### [ASSIGNMENT]
Within the records below, reproduce without change the lines from the line that has "Previous (27, 761)" through the line that has "[Find us on Whatsapp] (58, 2541)", and only those.

*** DATA SUPPLIED ***

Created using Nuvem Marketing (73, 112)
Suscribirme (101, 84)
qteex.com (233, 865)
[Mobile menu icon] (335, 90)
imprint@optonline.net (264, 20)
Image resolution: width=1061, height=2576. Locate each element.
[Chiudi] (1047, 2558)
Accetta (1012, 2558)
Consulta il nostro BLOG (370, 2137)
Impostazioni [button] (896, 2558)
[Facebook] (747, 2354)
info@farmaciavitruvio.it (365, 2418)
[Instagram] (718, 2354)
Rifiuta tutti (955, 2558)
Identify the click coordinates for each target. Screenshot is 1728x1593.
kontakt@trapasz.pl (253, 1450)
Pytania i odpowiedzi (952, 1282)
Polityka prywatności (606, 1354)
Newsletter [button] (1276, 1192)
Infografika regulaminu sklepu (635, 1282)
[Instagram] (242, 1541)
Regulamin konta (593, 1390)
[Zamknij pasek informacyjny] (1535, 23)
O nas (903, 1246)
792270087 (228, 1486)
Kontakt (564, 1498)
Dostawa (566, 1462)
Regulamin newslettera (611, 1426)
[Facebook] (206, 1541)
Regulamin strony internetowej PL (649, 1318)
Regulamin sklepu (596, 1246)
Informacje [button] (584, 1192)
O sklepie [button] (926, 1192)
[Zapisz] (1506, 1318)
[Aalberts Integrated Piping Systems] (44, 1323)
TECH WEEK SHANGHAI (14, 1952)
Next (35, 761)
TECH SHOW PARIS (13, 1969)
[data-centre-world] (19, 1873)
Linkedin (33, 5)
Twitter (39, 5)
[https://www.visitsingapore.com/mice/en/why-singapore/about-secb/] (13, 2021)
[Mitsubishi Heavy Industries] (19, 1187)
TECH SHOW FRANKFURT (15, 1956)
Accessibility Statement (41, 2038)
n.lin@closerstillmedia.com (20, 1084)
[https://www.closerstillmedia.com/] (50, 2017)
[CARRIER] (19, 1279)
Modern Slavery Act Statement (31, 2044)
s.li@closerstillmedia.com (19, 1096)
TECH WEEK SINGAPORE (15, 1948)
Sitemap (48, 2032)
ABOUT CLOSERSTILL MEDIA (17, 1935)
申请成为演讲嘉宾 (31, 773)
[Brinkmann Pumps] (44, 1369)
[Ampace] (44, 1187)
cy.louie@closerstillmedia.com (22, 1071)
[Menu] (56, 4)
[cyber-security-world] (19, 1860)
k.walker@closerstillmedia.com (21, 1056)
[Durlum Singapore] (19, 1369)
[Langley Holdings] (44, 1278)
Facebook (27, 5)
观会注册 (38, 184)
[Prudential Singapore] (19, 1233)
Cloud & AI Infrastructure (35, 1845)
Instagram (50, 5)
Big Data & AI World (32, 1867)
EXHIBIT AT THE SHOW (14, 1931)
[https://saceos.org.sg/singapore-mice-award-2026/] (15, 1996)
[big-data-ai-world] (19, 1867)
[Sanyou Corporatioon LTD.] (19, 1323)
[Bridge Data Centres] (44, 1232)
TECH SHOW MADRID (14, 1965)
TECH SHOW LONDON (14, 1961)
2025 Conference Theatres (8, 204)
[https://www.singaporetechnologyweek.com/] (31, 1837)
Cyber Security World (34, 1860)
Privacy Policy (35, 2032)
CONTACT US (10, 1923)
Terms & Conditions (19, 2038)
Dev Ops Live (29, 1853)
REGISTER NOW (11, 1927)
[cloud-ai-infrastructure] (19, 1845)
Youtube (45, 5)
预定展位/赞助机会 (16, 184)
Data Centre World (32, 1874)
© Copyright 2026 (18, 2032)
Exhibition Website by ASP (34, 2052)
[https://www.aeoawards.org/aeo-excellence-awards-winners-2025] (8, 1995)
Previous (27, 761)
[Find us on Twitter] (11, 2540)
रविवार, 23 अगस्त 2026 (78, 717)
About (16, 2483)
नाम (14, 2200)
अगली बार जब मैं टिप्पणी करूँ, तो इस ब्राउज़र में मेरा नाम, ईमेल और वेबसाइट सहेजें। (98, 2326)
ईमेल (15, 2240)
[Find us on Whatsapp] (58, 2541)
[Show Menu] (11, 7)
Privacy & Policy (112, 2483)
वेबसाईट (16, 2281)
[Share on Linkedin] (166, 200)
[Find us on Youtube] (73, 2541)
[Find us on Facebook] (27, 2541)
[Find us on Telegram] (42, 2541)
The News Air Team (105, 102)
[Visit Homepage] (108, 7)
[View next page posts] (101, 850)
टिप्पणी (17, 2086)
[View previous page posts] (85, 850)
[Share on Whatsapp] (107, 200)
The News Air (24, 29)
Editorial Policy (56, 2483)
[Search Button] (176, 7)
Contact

*** End of DATA SUPPLIED ***

### [ANSWER BOX]
Previous (27, 761)
[Find us on Twitter] (11, 2540)
रविवार, 23 अगस्त 2026 (78, 717)
About (16, 2483)
नाम (14, 2200)
अगली बार जब मैं टिप्पणी करूँ, तो इस ब्राउज़र में मेरा नाम, ईमेल और वेबसाइट सहेजें। (98, 2326)
ईमेल (15, 2240)
[Find us on Whatsapp] (58, 2541)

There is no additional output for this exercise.